Production Manager Christy Shook said people hand-placing components on printed circuit boards or soldering them in also have to plug into the desks.
“You'll notice those two slots up there, one's black and one's yellow. The black one, the employees, when they're standing on there, also have to plug in. What we call this is for a wrist strap that attaches to the smock, and it goes in. When they're actually working on boards, physically at the table, you will see areas for them to plug into,” said Shook.
![Electrostatic discharge [ESD] is the enemy in any electronics production facility.](https://npr.brightspotcdn.com/dims4/default/579d43d/2147483647/strip/true/crop/4858x3470+0+0/resize/880x629!/quality/90/?url=http%3A%2F%2Fnpr-brightspot.s3.amazonaws.com%2Feb%2F84%2Fe41a3c9b44f096c30339b1dd857f%2Fzentech-esd-grounding-sign-bollinger06.jpg)
It might seem a little over the top. After all, Zentech tests everything before it leaves the plant. But Marketing Director Stephanie Austin said damage from static might not turn up right away.

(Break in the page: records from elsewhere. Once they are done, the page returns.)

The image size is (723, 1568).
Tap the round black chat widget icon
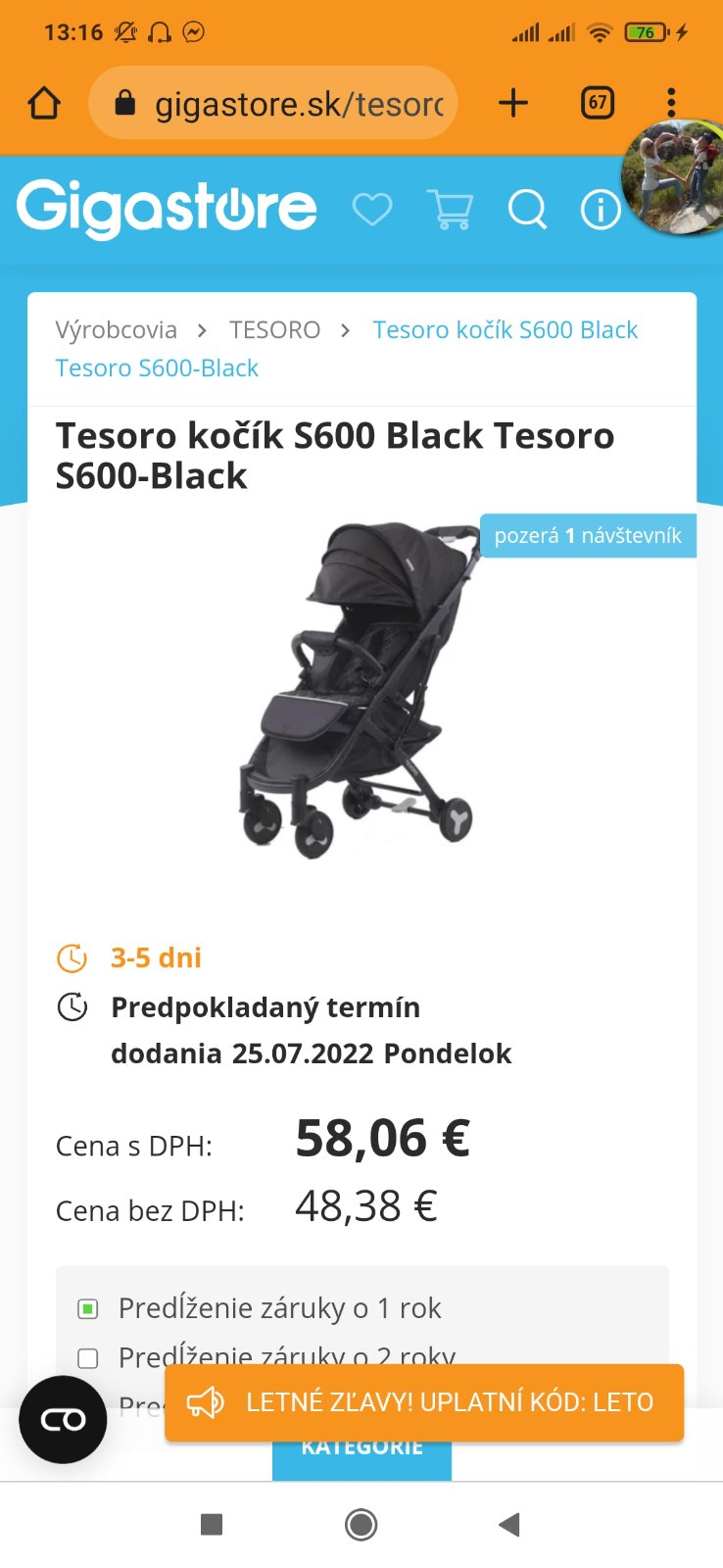pyautogui.click(x=63, y=1419)
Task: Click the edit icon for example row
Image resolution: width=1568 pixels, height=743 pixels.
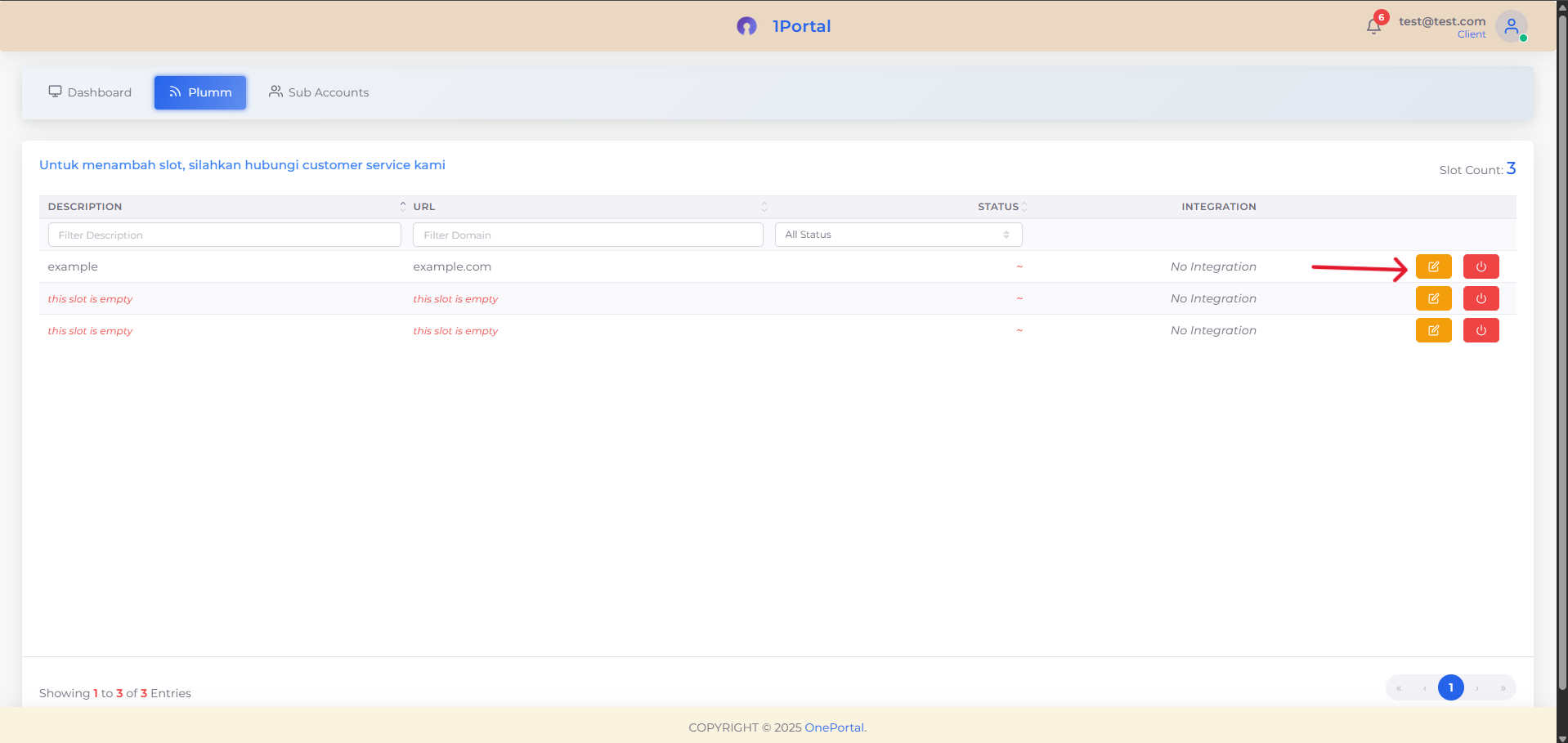Action: coord(1433,266)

“That's the hard part about it, a latent defect, meaning it's found in the field after the fact, and it fails. And our environments are all mission critical. That's super important to not have happen,” said Austin.
Zentech was founded in 1998 in Baltimore. It has another facility in Dallas. Zentech moved into its Bloomington center in 2015, gutted the place, grounded all the pillars, and put the special flooring in. They are a build-to-print firm, which means the customer has a drawing from which Zentech builds the circuit board assemblies. The boards can have everything between 10 and 2,000 parts.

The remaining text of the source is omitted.